Михаил Исаковский – На Ельнинской земле (страница 81)
И только-только я успел сказать о ней Четыркину, как она сама неожиданно пришла ко мне по какой-то надобности.
— А вот и Таля! — сказал я дьякону и начал рассказывать ей, по какому поводу мы только что вспоминали ее.
Таля согласилась переписывать книги и, забрав их, скоро ушла.
— Ну и мне пора, — стал прощаться со мной Четыркин. Он достал откуда-то смятую кредитку и со словами: — Это вам за работу, — положил ее на стол. — А засим прощайте, — добавил дьякон и ушел.
Это был, кажется, самый последний дьякон из числа всех, с которыми мне довелось встретиться в своей жизни.
Я взял кредитку со стола и, несмотря на всю мою нежадность к деньгам, был крайне удивлен: дьякон оставил мне всего лишь трехрублевый казначейский билет — сумма для того времени совершенно ничтожная, копеечная. «Ну что ж, спасибо и за это», — подумал я и сунул трехрублевку в карман.
Много лет спустя, когда мы, бывало, встречались — и уже не с гимназисткой Талей Четыркиной, а с учительницей средней школы Натальей Ивановной Макаровой, — то наши разговоры-воспоминания почти всегда начинались с вопроса-восклицания:
— А ты помнишь, как мы с тобой переписывали церковные книги?
— А как же?.. Разве можно это забыть?
И все, большие и малые, события той далекой осени семнадцатого года неизбежно делили на две категории: на те, которые произошли «до переписывания книг», и на те, которые произошли «после переписывания»…
Таким образом, переписывание церковных книг — это несколько необычное занятие для гимназистов — стало и для меня, и для Н. И. Макаровой своеобразным ориентиром времени, по которому мы определяли, что было «до» и что «после».
----------
ЗАДАНИЕ
Какую купюру, согласно фрагменту текста, дьякон Четыркин оставил на столе в уплату за работу?

ИСХОДНЫЕ ДАННЫЕ
----------
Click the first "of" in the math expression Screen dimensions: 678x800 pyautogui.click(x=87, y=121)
----------
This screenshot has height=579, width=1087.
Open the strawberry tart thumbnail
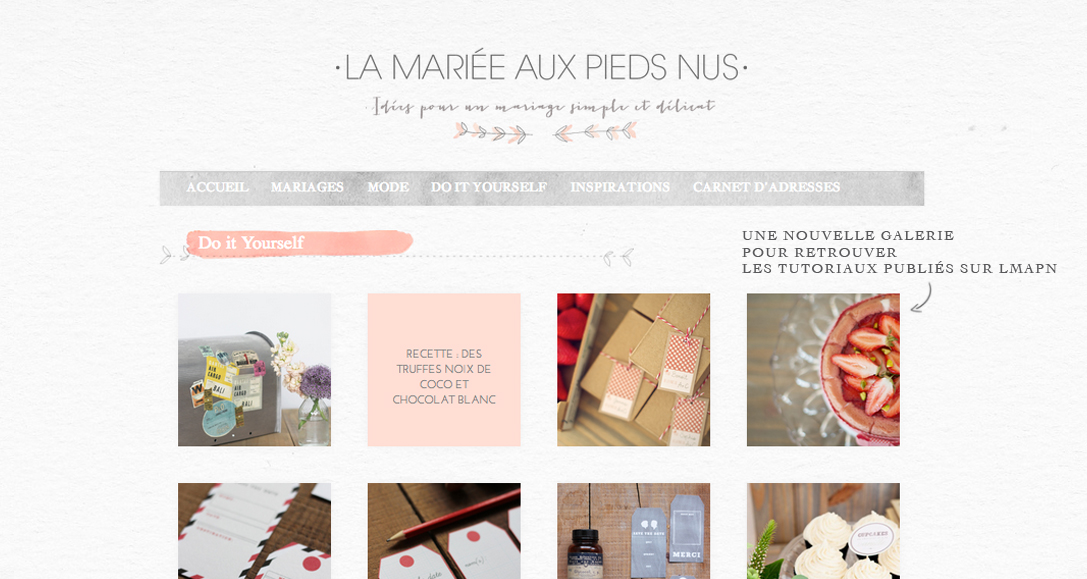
----------
РЕШЕНИЕ
Трехрублевый казначейский билет.